第5章 死神編【中編】
1日の仕事を終えたゆうりは今、十二番隊の隊舎へと来ていた。目的は以前阿近に頼んでいた2つ目の制御装置を受け取る為だ。
「こんにちは、阿近居ますか?」
「あっ、ハイ!奥に居らっしゃいます!呼んできますか?」
「大丈夫、自分で行くわ。ありがとう。」
前髪を頭の上で留めた少年に連れられて隊首室まで進むとそこには涅と阿近が話していた。少年は特に気にせず片手をグッと上げ阿近へと声を掛ける。
「阿近さん!ゆうりさんが来ましたよ!」
「あれ、私の事知ってたんですか?」
「ハイ!有名ですから。」
「リンお前な…局長と話してる間は通すなつったろ。」
「はっ……す、すみません。」
すぐ様しゅんと落ち込んだ壺府にゆうりが慌てて彼の前に立ち両手を振った。涅はゆうりを見ると暫し黙ったが彼女の存在を思い出すなり顎に手を宛て歩み寄った。

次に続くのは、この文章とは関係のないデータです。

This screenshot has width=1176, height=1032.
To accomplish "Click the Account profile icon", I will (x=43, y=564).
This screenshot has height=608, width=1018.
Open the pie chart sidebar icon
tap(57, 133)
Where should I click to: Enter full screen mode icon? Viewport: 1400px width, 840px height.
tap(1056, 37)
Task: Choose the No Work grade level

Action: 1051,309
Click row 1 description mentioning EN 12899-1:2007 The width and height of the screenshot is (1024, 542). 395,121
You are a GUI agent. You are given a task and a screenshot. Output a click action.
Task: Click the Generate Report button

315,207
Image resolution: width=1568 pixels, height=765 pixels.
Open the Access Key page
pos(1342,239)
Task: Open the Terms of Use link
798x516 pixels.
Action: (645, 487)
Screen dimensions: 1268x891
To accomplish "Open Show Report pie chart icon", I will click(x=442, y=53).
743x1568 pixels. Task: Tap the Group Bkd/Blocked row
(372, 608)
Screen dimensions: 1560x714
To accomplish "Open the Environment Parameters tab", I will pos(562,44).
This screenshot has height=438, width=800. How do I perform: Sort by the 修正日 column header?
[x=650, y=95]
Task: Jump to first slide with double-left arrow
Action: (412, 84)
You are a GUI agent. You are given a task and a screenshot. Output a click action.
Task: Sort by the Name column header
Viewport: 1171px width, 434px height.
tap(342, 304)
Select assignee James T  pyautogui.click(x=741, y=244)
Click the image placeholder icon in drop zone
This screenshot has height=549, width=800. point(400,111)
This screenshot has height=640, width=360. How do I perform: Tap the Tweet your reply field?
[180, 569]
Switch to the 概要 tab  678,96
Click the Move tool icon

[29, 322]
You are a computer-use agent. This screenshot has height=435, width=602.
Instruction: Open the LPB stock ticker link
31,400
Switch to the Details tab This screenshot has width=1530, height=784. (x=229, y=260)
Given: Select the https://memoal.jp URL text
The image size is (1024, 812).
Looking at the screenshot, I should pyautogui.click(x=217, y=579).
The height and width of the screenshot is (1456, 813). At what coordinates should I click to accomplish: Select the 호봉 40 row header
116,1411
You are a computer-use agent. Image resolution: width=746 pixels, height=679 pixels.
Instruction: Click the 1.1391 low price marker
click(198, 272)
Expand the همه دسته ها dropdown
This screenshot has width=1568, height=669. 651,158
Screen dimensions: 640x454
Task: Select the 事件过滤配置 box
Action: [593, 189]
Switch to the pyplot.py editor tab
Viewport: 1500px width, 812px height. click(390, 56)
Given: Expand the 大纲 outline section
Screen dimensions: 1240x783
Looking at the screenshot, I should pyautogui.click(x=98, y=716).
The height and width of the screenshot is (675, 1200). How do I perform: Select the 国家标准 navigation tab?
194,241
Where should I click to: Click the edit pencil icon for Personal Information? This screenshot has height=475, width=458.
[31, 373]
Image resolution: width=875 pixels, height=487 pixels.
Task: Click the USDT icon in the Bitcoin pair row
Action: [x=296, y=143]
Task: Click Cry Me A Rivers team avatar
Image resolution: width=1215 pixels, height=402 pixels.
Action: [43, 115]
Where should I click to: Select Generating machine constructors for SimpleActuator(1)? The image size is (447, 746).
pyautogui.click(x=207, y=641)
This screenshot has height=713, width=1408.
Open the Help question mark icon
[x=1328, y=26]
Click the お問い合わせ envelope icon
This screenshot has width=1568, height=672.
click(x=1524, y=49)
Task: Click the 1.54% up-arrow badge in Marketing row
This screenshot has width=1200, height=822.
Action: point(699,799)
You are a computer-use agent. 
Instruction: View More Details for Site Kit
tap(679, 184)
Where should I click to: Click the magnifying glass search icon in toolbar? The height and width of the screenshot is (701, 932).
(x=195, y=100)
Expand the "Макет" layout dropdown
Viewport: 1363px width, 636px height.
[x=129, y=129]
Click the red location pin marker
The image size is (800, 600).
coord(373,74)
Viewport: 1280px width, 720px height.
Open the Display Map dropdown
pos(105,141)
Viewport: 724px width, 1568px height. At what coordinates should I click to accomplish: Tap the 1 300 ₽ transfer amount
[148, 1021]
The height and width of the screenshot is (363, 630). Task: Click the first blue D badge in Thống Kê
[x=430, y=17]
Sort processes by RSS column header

「この子は悪くないよ、私が通して欲しいってお願いしちゃったから。」
「ほう、懐かしい顔だネ…。本当に生きてるとは驚いたヨ。で、私が作った腕輪はどうかネ?」
「あっ、はい、お久しぶりです涅隊長。涅隊長が作って下さった腕輪のお陰で消滅せずに済みました。その節は本当にありがとうございます。」
「浦原の報告通り身体的な影響もなさそうだネ…他の機会にも使えそうだ。もう用はないヨ、行きたまえ。」
「相変わらずサッパリしてるなぁ…。阿近、制御装置取りに来たんだけど出来てる?」
「あぁ、着いて来い。局長、すみません。一旦席外します。」
「失礼します。」
涅に頭を下げ阿近に連れられた先は彼の部屋だった。執務用の机から取り出された小さなケースから輪状のアクセサリーを摘むと、阿近は隻手でゆうりの左手を取り甲を上に向ける。
「何…えっ、指輪?」
「おう。この木賊色のパーツが過剰に出る霊力を吸収して抑える役割をしてる。」
「それは良いんだけど…何故薬指…?」
「そのままの意味だけど。」
スっと薬指へ通されたリングは全体的に綺麗な金色をしており小さな木賊色をした宝石のような石が埋められていた。まるで婚約指輪のような見た目に困惑すると彼はあっけからんと言い放ち、彼女の腰へ腕を回し引き寄せる。